I recently had the honour of hosting a series of conversations with business leaders in New York, where we brainstormed what the future of work could look like if it was 100% Human (and what might stop us from getting there).

What I found fascinating and unexpected was that several of the conversations got quite philosophical about what ‘work’ actually is, and how our idea of work and how we speak about it is evolving. When people talk about ‘work’ it is now much more common to use words such as purpose and passion, a lexicon that didn’t exist twenty years ago.

We talked about the fact that as children, most of us had one or many ideas of what we want to be when we grow up, and that lots of us aren’t doing what we dreamed about.

When people talk about ‘work’ it is now much more common to use words such as purpose and passion, a lexicon that didn’t exist twenty years ago.

In an 100% Human future, we want a world where employers look to tap into those childhood aspirations and help people live their passion, provide reward systems, governance, and reporting mechanisms that have been completely rethought to place value on human beings.

Image from 100% Human at Work
Image from 100% Human at Work

Our collective vision sees companies that are authentic, transparent, trustworthy, and inclusive. People need to be able to bring their whole selves to work, their real selves, and not be pushed to ‘fit in’.

We need to celebrate difference in everything that we do as organisations, in how we recruit and how we create flexible benefits that work for everyone. Future organisations must broaden their horizons and reach new people, rather than relying on outdated methods such as employee referrals for recruitment, which tend to bring in more ‘people like us’.

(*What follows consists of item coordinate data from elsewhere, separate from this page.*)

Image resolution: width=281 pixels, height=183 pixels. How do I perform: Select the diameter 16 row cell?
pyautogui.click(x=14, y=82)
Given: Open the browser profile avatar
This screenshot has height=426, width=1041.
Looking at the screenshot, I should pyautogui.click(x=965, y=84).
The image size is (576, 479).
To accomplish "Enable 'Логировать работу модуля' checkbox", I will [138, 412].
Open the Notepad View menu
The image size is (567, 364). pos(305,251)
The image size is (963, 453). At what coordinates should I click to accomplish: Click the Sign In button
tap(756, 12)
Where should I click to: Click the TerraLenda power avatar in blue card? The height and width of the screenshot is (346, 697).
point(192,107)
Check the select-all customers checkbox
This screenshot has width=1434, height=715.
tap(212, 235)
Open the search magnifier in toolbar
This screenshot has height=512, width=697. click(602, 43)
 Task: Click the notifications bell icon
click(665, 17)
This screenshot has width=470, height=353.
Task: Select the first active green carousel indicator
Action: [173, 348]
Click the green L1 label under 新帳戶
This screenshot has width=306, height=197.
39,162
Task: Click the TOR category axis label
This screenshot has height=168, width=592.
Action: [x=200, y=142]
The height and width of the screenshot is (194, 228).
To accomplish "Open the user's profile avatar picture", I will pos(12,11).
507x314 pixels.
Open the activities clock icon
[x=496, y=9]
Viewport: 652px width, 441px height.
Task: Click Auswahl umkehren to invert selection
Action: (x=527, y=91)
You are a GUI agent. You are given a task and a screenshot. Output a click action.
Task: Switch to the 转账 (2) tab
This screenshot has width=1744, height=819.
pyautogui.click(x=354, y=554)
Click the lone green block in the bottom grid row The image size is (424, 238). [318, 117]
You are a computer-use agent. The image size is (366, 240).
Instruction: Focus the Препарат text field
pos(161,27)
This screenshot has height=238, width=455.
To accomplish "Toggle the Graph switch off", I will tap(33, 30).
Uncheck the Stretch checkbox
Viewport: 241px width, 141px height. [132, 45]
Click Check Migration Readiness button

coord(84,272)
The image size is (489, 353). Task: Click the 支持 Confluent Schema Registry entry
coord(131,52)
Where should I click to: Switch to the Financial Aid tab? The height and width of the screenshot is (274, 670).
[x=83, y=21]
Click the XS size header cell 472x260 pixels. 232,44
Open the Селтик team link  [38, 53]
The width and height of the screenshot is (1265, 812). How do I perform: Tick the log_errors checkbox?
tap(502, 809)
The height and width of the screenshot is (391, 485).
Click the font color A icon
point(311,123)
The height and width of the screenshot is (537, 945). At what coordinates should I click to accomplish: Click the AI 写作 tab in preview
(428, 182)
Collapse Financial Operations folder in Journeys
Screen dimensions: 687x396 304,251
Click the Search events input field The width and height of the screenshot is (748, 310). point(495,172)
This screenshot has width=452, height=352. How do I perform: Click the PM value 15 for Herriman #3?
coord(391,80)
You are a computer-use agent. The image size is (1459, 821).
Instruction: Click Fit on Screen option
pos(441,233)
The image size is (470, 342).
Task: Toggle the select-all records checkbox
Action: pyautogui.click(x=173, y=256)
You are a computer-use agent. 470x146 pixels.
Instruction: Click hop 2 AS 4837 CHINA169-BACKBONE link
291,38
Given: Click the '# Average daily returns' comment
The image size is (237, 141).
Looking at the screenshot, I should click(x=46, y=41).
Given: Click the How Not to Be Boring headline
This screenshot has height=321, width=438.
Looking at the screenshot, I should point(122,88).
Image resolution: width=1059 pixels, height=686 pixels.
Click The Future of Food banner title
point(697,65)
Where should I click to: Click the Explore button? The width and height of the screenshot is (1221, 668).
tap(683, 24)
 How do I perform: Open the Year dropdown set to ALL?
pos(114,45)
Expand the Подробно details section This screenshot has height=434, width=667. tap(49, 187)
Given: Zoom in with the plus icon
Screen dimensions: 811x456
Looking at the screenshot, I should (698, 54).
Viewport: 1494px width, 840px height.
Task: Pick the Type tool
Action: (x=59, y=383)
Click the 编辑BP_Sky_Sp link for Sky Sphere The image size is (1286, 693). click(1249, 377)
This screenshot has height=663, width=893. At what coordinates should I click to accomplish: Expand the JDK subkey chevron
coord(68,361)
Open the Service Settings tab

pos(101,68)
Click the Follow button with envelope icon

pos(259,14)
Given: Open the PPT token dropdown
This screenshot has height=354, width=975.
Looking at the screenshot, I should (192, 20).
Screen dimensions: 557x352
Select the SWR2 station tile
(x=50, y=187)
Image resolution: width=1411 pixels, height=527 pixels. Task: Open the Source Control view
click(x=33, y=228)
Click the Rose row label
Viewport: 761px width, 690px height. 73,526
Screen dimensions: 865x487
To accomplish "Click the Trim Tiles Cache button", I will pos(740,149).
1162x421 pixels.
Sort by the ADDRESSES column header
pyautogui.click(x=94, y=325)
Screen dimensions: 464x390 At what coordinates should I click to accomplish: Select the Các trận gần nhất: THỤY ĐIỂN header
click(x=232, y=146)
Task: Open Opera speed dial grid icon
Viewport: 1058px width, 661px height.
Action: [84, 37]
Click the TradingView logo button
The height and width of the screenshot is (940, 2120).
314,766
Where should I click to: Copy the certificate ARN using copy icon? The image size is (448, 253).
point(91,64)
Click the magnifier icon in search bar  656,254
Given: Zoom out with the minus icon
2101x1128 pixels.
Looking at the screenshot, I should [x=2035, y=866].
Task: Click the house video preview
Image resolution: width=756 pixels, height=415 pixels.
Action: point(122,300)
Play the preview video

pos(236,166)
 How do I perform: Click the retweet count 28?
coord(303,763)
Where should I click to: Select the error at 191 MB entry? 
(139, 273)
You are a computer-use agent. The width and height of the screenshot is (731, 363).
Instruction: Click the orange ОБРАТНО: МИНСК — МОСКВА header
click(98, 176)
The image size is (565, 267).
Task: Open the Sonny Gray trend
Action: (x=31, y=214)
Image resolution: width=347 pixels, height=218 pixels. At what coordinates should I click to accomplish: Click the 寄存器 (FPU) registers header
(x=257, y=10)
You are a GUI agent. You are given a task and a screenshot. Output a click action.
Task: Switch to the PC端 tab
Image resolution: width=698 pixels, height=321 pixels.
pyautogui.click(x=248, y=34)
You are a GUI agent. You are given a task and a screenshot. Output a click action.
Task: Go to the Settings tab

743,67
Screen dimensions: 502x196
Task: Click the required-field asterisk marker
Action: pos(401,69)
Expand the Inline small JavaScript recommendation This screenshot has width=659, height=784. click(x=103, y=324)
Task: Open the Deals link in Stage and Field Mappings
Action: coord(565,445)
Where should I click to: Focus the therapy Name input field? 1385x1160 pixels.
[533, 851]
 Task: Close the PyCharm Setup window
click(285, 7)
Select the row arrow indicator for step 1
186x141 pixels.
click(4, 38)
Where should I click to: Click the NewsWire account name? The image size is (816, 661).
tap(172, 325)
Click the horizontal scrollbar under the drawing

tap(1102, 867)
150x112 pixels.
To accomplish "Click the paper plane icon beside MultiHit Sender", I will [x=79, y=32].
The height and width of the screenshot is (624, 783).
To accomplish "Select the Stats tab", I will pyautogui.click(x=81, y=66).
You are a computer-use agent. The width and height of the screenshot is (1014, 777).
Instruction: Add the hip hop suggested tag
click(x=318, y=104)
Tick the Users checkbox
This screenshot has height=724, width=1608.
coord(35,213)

People need to be able to bring their whole selves to work, their real selves, and not be pushed to ‘fit in’.

In a 100% Human future, work will be beneficial to our mental health not detrimental. And to that end, we should be intentionally automating to help people, not control them. For many the future of work will no longer be a place, but instead a way of doing things – a way of achieving goals, not so much a place ‘where we sit’.

Image from Alex Bulaniy
Image from Alex Bulaniy

In many ways these conversations showed me that we know where we want to go, but the question remains, how do we get there? How do we change our defaults when we are no longer in crisis mode?

In my mind it will be critical that we learn and develop the answers in collaboration, not competition. I hope that movements like 100% Human at Work will be able to play a role in bringing businesses together to test and experiment with new ways of working.